In 2019, the U.S. Food and Drug Administration (FDA) warned that some insulin pumps made by Medtronic MiniMed may be at risk for a cybersecurity breach. In response, Medtronic recalled the affected Minipumps and provided patients with alternative pumps.
As the healthcare industry introduces more IoT devices and wearables for the sake of improved patient care, there is also a clear downside to the trend. These same medical devices can pose a serious threat to patients and providers. Device vulnerabilities can lead to security breaches that could potentially impact the safety and effectiveness of the device. If that wasn’t risk enough alone, the high value of healthcare data increases the likelihood of risk rapidly.
Healthcare organizations and patients must weigh the risks and rewards of relying on medical devices the same way they already consider the pros and cons of their other network connected devices. Laptops, tablets and phones are critically important pieces of technology, delivering cutting-edge patient care as well as organizational efficiency. For large hospitals, small doctors’ offices and every healthcare provider in between, mobile medical technology is how modern patient care is delivered. And it makes a real, positive difference in people’s lives.
But securing patient data — including personal information, payment details, health histories and more — on vulnerable endpoints is a real problem for the industry. In 2019, there were 572 healthcare data breaches of 500 or more records – that’s up more than 48 percent from 2018 with an impact on more than 40 million people.
Government regulations that oversee the protection of personal information — including HIPAA in the U.S. and a host of others — are trying to keep up with breach investigations.
Read: Absolute Software Guide to HIPAA Compliance
Large fines are doled out when there are compliance failures and the pilfering by hackers continues at a relentless clip. At the same time, security spend is also on the rise, motivated by organizations scrambling to fend off attackers. So where is the gap? If security spending is up, why isn’t hacking down?
Because security spending alone isn’t enough. You have to have the right systems to solve the right problems and those systems must be in working order at all times.
A strong security posture must start with unparalleled visibility — because you can’t secure what you can’t see. This is the approach Allina Health, the major healthcare provider for the state of Minnesota took when they implemented Absolute across their fleet of more than 10,000 devices.
Now Allina Health can see all of their devices, whether they are on the network or not, identify devices that are missing or not being used, and prove security controls (patch management, antivirus and encryption) are in place. Additionally, Allina Health has been able to save over one million dollars by identifying underutilized assets, prove compliance with HIPAA by validating that encryption is in place on all devices, at all times, and achieve 95 percent laptop auditing accuracy.
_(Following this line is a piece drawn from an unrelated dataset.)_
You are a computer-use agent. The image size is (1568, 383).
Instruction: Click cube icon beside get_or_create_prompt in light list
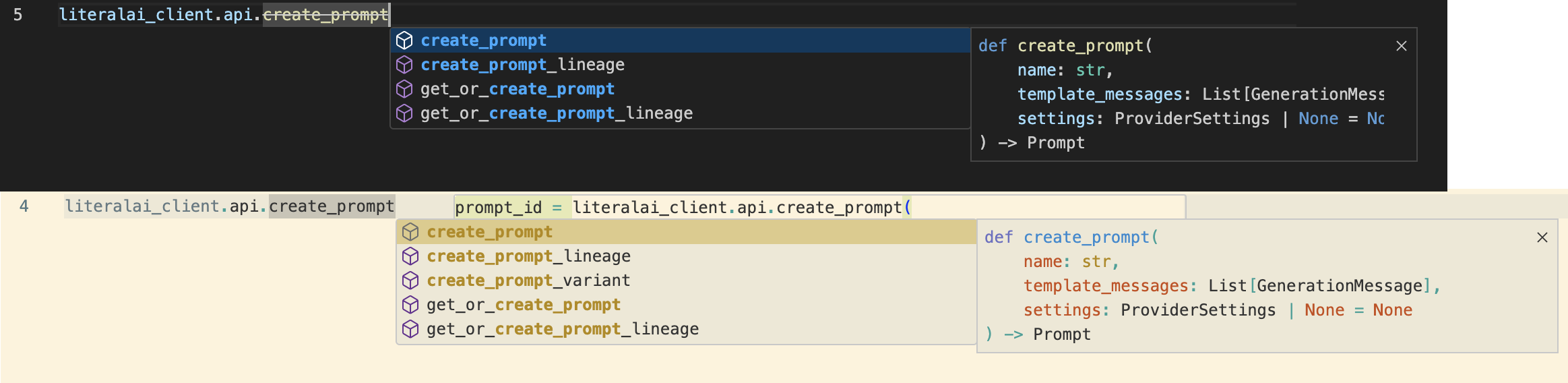[410, 305]
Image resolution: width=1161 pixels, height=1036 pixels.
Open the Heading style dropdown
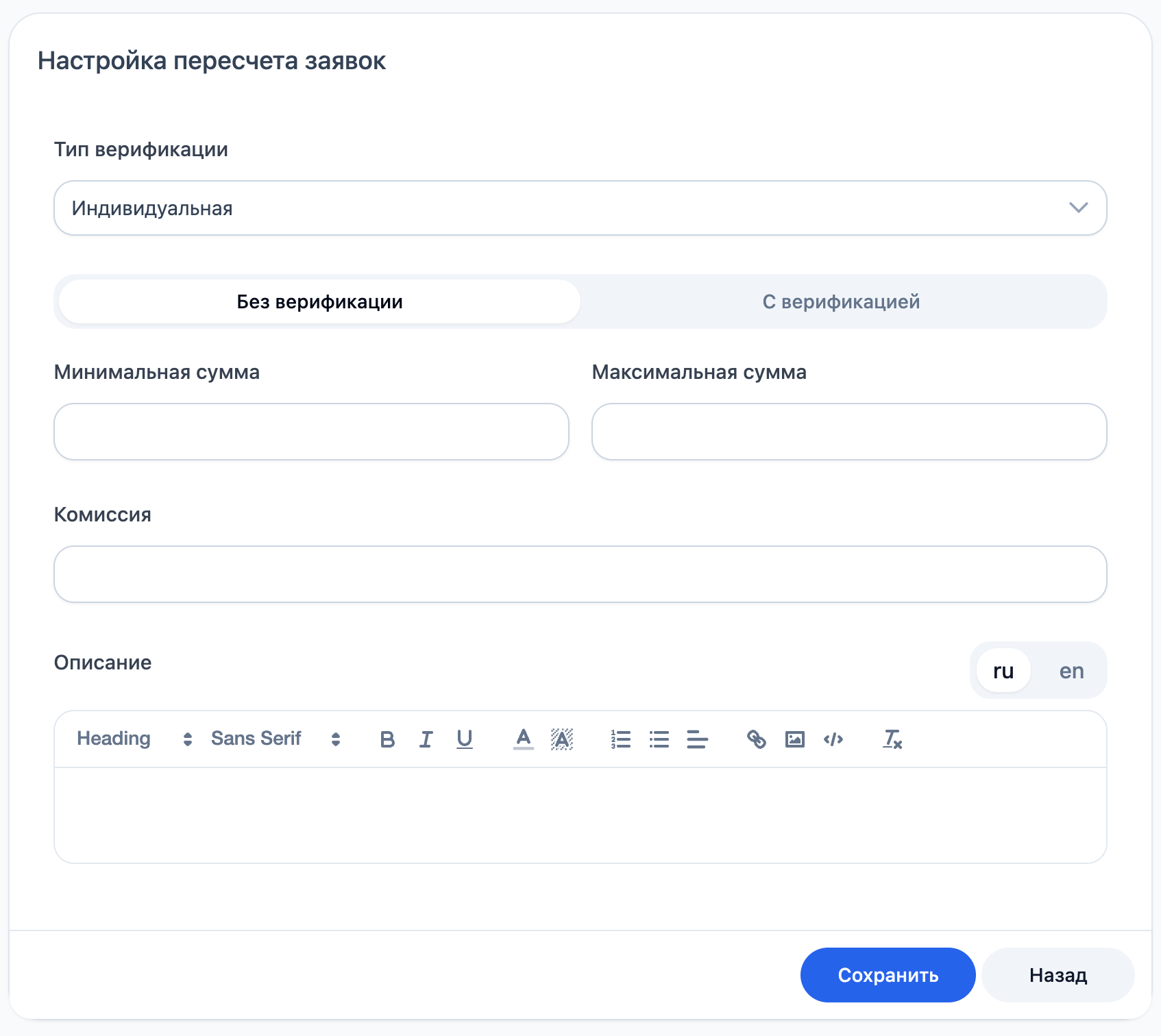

“I sleep better at night knowing that if a device goes missing, we have the tools and services that Absolute provides to track it down…and validate that encryption was in place [when the incident occurred],” said Danielle Bong, IT Asset Manager, Allina Health.
Healthcare endpoints are key to providing better patient care and improving organizational efficiency – security improvements must be made for the benefit of everyone but the hackers.